Task details →
Copy all of the following entries line for line, without changing anything.

Word and element locating data:
>>>
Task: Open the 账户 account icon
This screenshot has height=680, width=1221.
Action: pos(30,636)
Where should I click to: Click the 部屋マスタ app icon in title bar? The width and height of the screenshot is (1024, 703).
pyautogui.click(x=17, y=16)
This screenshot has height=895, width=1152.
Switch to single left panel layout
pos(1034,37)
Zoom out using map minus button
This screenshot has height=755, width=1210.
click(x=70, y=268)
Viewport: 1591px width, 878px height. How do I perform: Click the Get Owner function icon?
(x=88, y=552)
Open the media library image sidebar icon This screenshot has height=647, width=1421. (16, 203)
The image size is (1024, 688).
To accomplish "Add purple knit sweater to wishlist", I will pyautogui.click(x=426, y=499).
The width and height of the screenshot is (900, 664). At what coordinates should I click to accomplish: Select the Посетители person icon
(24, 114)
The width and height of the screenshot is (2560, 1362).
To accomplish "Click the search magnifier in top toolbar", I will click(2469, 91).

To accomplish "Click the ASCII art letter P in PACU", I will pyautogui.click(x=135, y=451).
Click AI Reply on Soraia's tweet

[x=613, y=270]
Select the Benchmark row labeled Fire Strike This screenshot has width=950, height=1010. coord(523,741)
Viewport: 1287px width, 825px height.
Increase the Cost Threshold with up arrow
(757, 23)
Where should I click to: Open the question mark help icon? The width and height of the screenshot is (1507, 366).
<<<
Full output →
Task: Open the 账户 account icon
This screenshot has height=680, width=1221.
Action: pos(30,636)
Where should I click to: Click the 部屋マスタ app icon in title bar? The width and height of the screenshot is (1024, 703).
pyautogui.click(x=17, y=16)
This screenshot has height=895, width=1152.
Switch to single left panel layout
pos(1034,37)
Zoom out using map minus button
This screenshot has height=755, width=1210.
click(x=70, y=268)
Viewport: 1591px width, 878px height. How do I perform: Click the Get Owner function icon?
(x=88, y=552)
Open the media library image sidebar icon This screenshot has height=647, width=1421. (16, 203)
The image size is (1024, 688).
To accomplish "Add purple knit sweater to wishlist", I will pyautogui.click(x=426, y=499).
The width and height of the screenshot is (900, 664). At what coordinates should I click to accomplish: Select the Посетители person icon
(24, 114)
The width and height of the screenshot is (2560, 1362).
To accomplish "Click the search magnifier in top toolbar", I will click(2469, 91).

To accomplish "Click the ASCII art letter P in PACU", I will pyautogui.click(x=135, y=451).
Click AI Reply on Soraia's tweet

[x=613, y=270]
Select the Benchmark row labeled Fire Strike This screenshot has width=950, height=1010. coord(523,741)
Viewport: 1287px width, 825px height.
Increase the Cost Threshold with up arrow
(757, 23)
Where should I click to: Open the question mark help icon? The width and height of the screenshot is (1507, 366).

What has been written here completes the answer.